How to recruit ‘A Players’ part 2

In the second half of a two part series, Nick Devine, The Print Coach, reveals the final three steps that will streamline your recruitment process, and get you the right person for the position every time

In last month’s edition I emphasised the importance of recruiting top-quality staff for your business. In this article, I will follow up on the five-point system, presenting the final three crucial steps to ensure you attract and select the best possible person for the job. 

Step three

Filter: Interview objectively against the performance scorecard.

Your goal is to measure a candidate’s ability to do the job, not their ability to get the job. Substance is more important than style, but sometimes it is hard to tell the difference when interviewing.  

You need to break the emotional link between the interviewer and the candidate and make performance the dominant selection criteria.

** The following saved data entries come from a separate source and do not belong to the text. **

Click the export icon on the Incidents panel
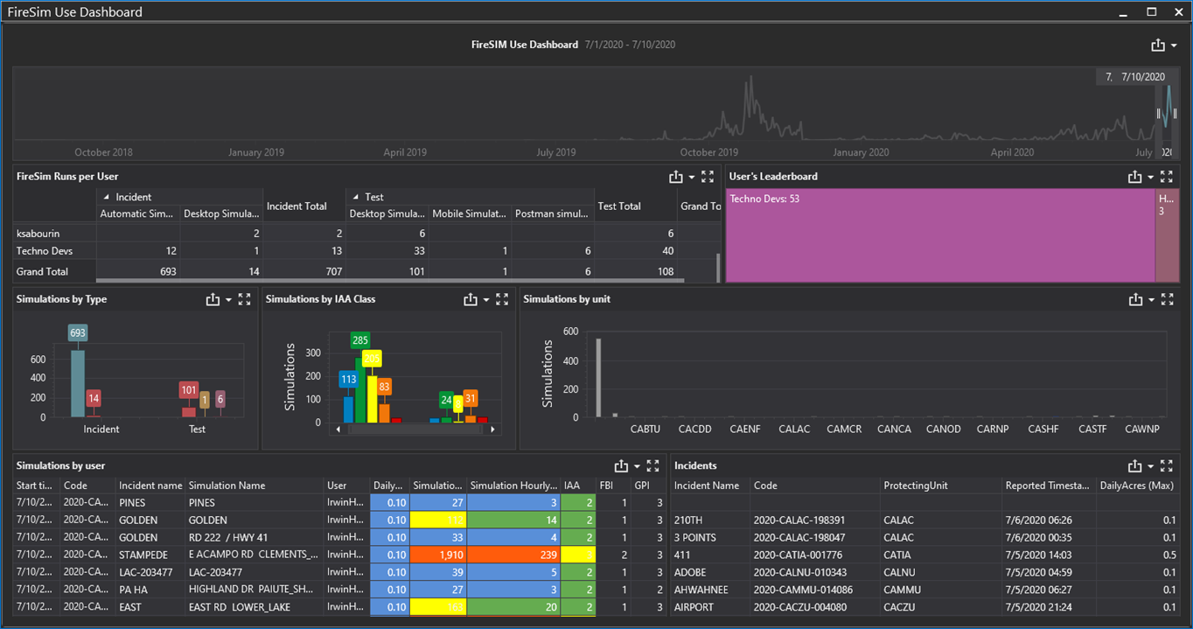This screenshot has height=629, width=1193. [x=1135, y=465]
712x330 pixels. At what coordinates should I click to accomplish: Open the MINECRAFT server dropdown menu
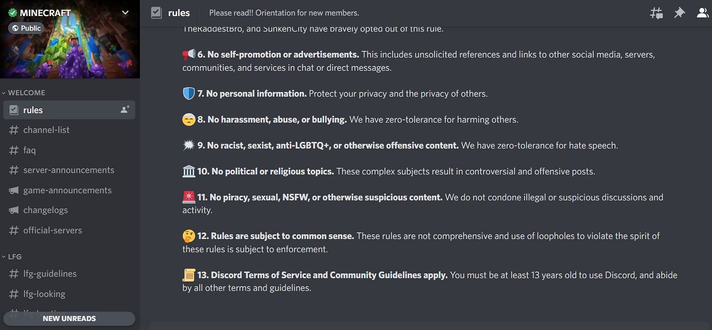[124, 12]

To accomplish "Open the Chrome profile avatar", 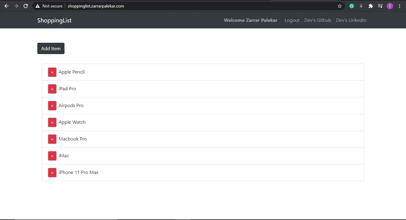I will pyautogui.click(x=390, y=6).
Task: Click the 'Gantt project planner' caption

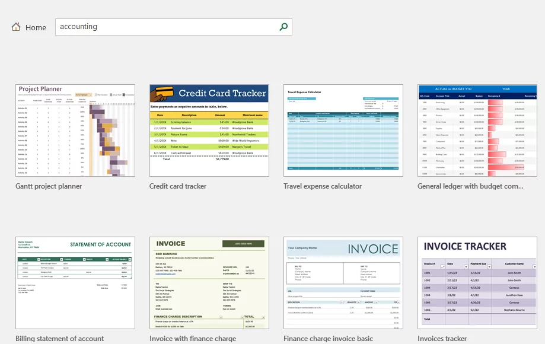Action: [x=49, y=186]
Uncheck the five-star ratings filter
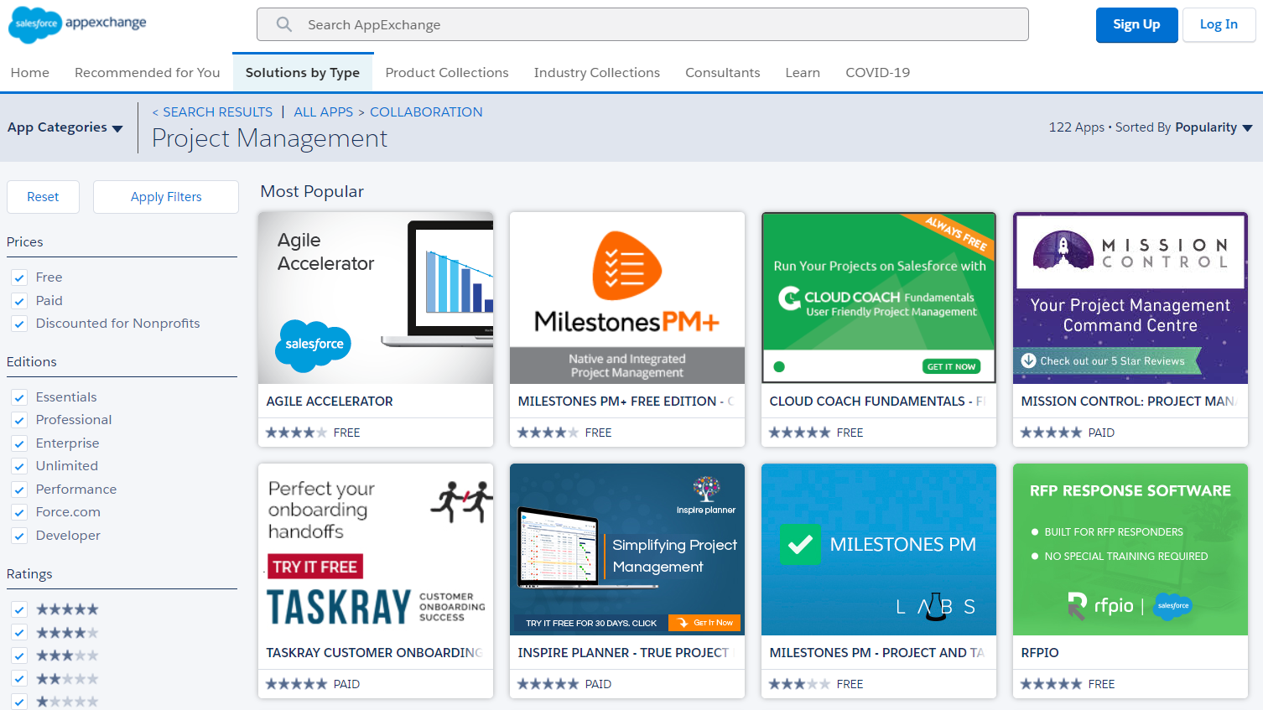The width and height of the screenshot is (1263, 710). pos(18,609)
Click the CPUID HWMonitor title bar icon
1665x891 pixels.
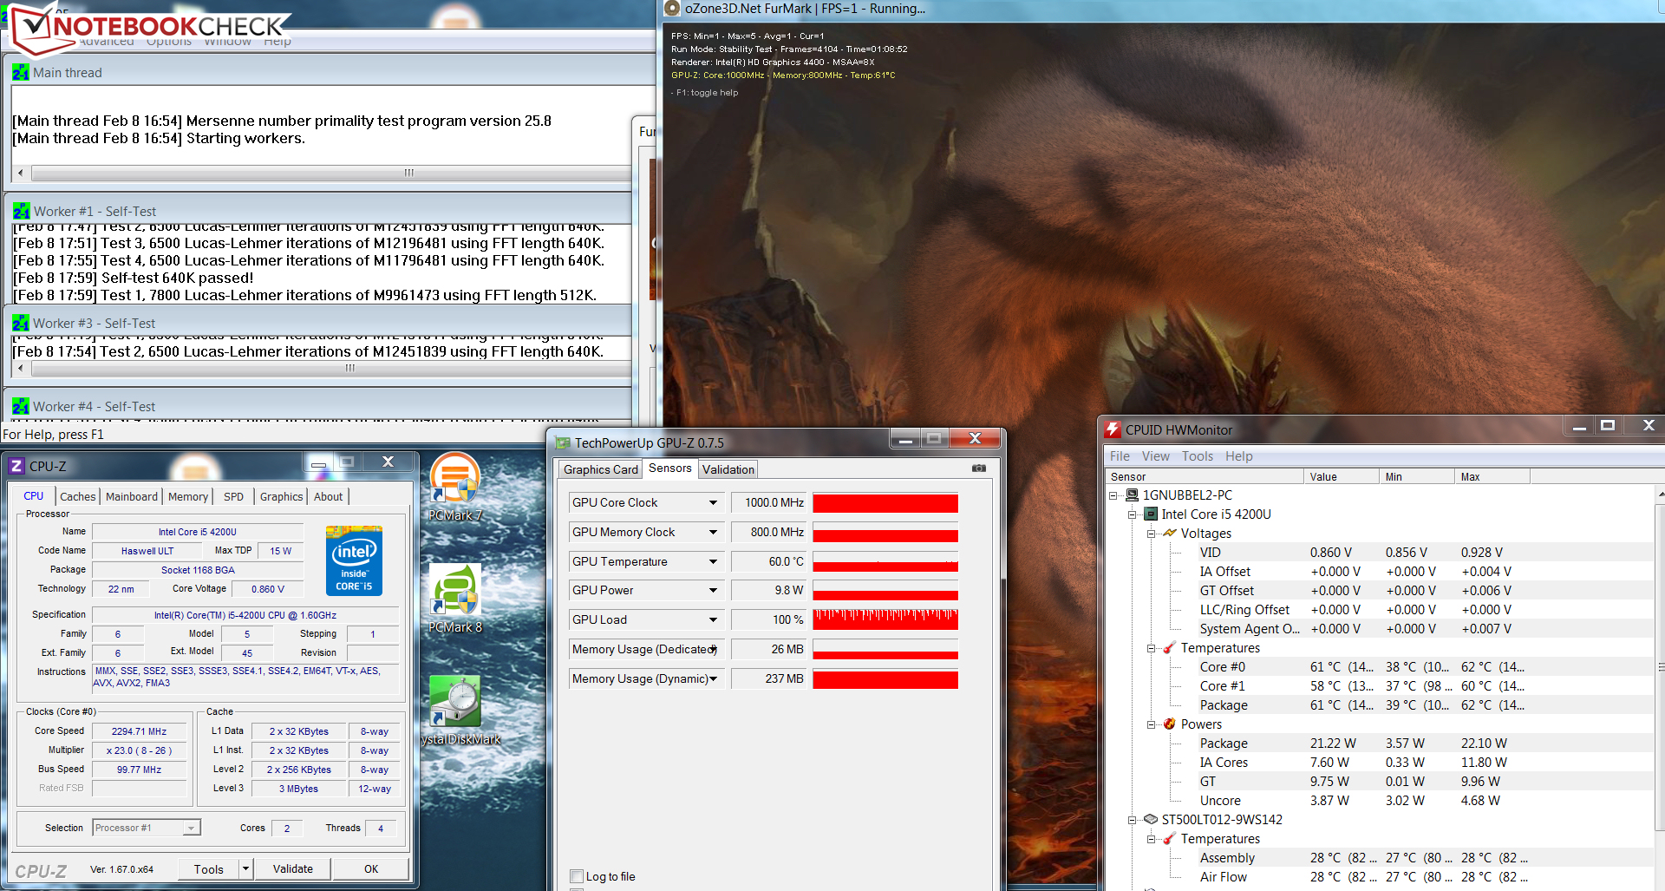click(x=1113, y=429)
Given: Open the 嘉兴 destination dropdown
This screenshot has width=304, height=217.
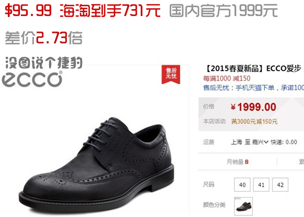Looking at the screenshot, I should click(260, 142).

Your goal is to measure a candidate’s ability to do the job, not their ability to get the job. Substance is more important than style

Your interview process should reveal the candidate’s ability to produce the results required. Ask questions that
will help you uncover those abilities. Use the phrase ‘please describe’ to get candidates to reveal the information you need. For example, please describe:

How you get access to high-level decision makers
How you deal with pressure to discount
How you grow accounts after the initial transaction
How you control the sales process with multiple decision makers
How you build momentum into deals to avoid stalled pipeline opportunities

It is key to focus the questions on what they actually did and not on theory.  The way you do this is to get them to give you specific examples of:

How they used a specific skill: Give me an example of how you got to decision makers 

What they did at each of the last three companies: Give me an ex-ample of how you got to decision makers in your last company, and the two before that

How they produced the desired result: In those examples, did you win the account?

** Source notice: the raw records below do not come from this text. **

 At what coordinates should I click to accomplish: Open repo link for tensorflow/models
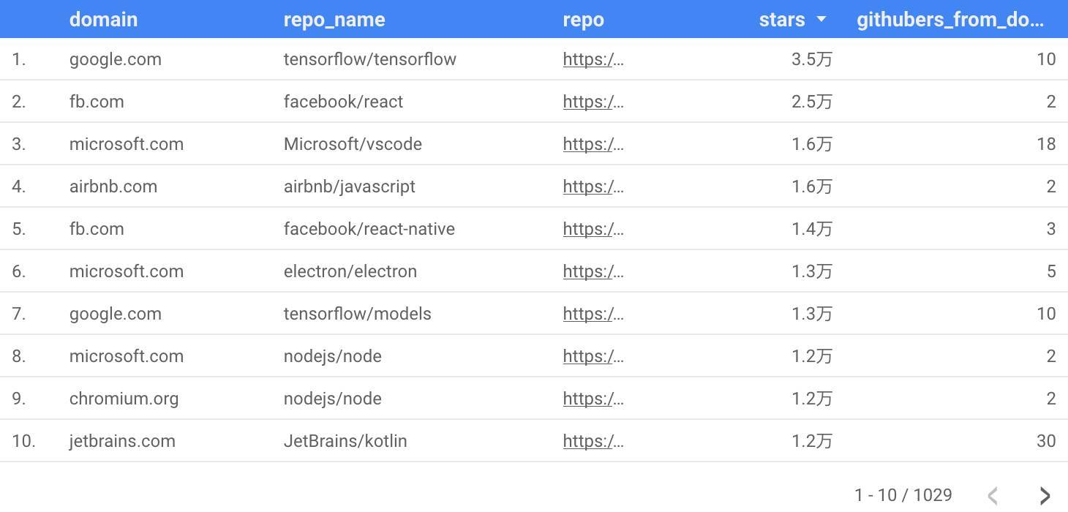coord(593,314)
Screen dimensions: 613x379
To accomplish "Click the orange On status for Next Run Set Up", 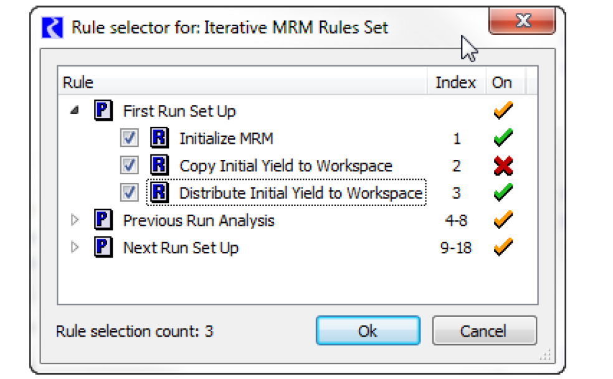I will [502, 248].
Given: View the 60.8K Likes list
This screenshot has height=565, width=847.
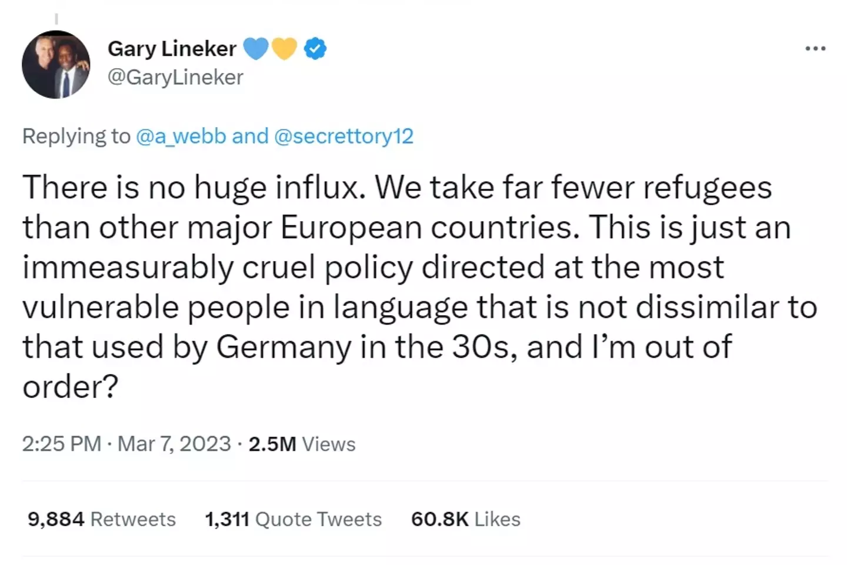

Another strategy that you can use is called the three ‘P’s. Ask a candidate to describe their performance in the last year of the last company they worked for. Then ask these three follow-up questions:

Performance 1: How did that number compare to your previous year’s performance?
Performance 2: How did that performance compare to plan?
Performance 3: How does that performance compare to your peer group?

When interviewing candidates, it is important to focus on their performance in previous companies, rather than just how they perform in the interview


Step four

Finish: Make a job offer that gets accepted.

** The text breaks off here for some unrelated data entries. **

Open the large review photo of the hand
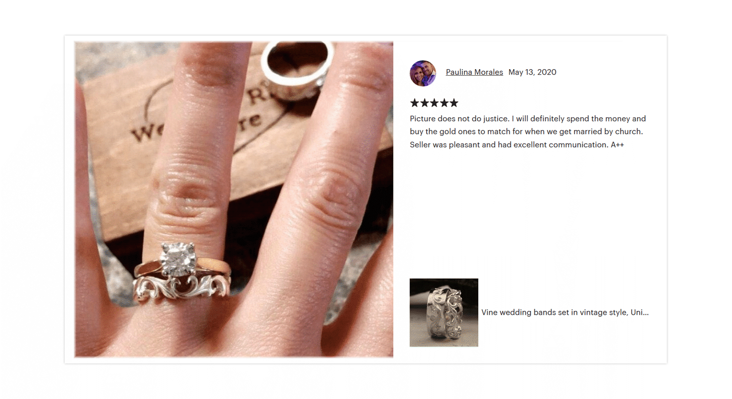732x399 pixels. pos(234,200)
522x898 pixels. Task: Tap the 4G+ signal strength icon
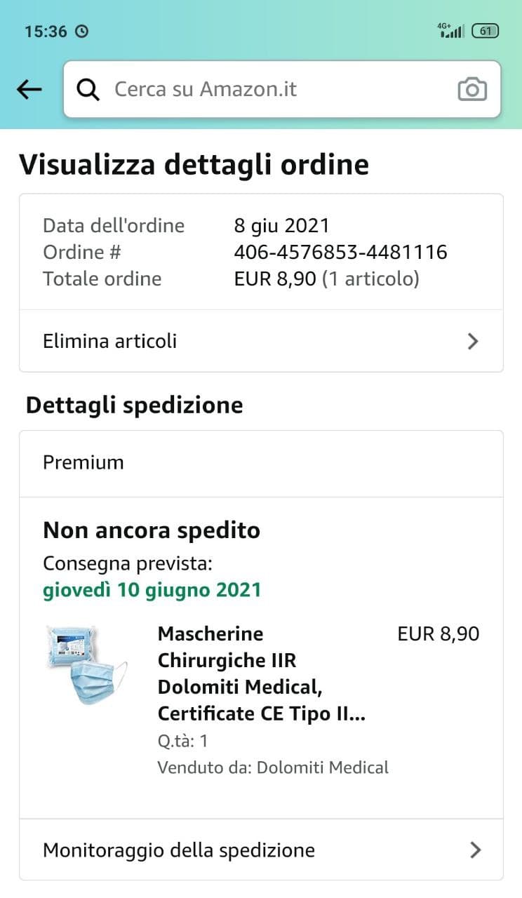pyautogui.click(x=450, y=30)
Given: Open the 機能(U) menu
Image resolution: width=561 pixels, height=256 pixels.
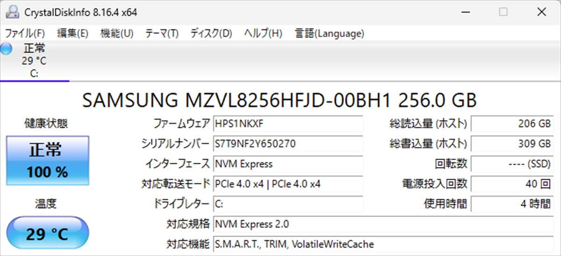Looking at the screenshot, I should 117,33.
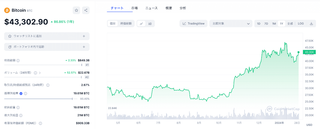Screen dimensions: 320x129
Task: Switch to the line chart icon
Action: [x=141, y=23]
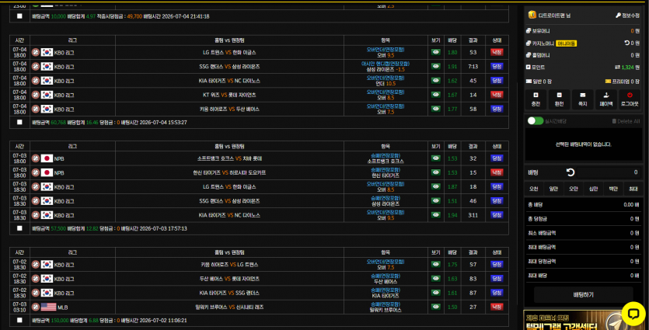Click the yellow 머니이동 button

click(566, 43)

At some stage in the later part of the interview process, you will need to start discussing the offer. There is a lot more to this than just telling the candidate what is on offer and asking them if they want to join. 
We need to cover what is motivating the candidate to change jobs and make sure we can deliver on that motivation. There are two core motivations we need to cover.

1: Financial motivations

To uncover a candidate’s financial motivations, try asking a question like this:

What would you be able to do financially if you are successful in this role? Why is that important to you?

Here is another powerful question:

What is the minimum amount of money you need to earn? 

The answer to this question needs to be close to the high-end of your OTE if you want a candidate to be motivated to work for you.

We need to cover what is motivating the candidate to change jobs and make sure we can deliver on that motivation

2: Career motivations

To uncover career drives and motivations, ask this question:

What is most important to you in your career right now?

Then ask this follow-up question:

What is important about that?  

Once you have uncovered both of those motivations, position your job to deliver on the candidate’s needs. Obviously, it goes without saying you have to be authentic around this.

Step five

Strategy: Raise the talent bar in your organisation so the top people work for you.

We all know what happens at the end of the football season each year; the transfer market opens up. And the mad dash to acquire the best talent for the available money starts.

This is true in every sport, and it is also true in high-performing businesses. The best teams are continually chasing the best talent. The better the people you can attract into your company, the better results you will produce. 

B and C players imperil the jobs of everyone else and can put your whole organisation at risk. It is immoral to not either develop them to ‘A Player’ status or move them on

In a football team, it is very difficult to score goals unless you have a fantastic striker. And it’s hard to get ‘scores on the board’ in business unless you have great people on your team.

‘A Players’ are talent magnets. The more you have, the easier it is to add new ones.

B and C players imperil the jobs of everyone else and can put your whole organisation at risk. It is immoral to not either develop them to ‘A Player’ status or move them on. You cannot expect a B or C player to hire an ‘A Player’. 
One of your top five strategic imperatives for the leadership and management of your organisation needs to be the raising of the talent bar. Set a strategic goal to have 90 percent ‘A Players’ and set a time for when
you would like to achieve that level. Depending on your organisation size, that may take one to three years to achieve. 

Do not hold onto ‘C Players’. Poor performers are like a cancer in your organisation. They will eat away at the insides of your potential in your performance. When you get a sign of cancer, you deal with it rapidly and aggressively. You do not mess around.

Now that you have all five steps, it is time to take action.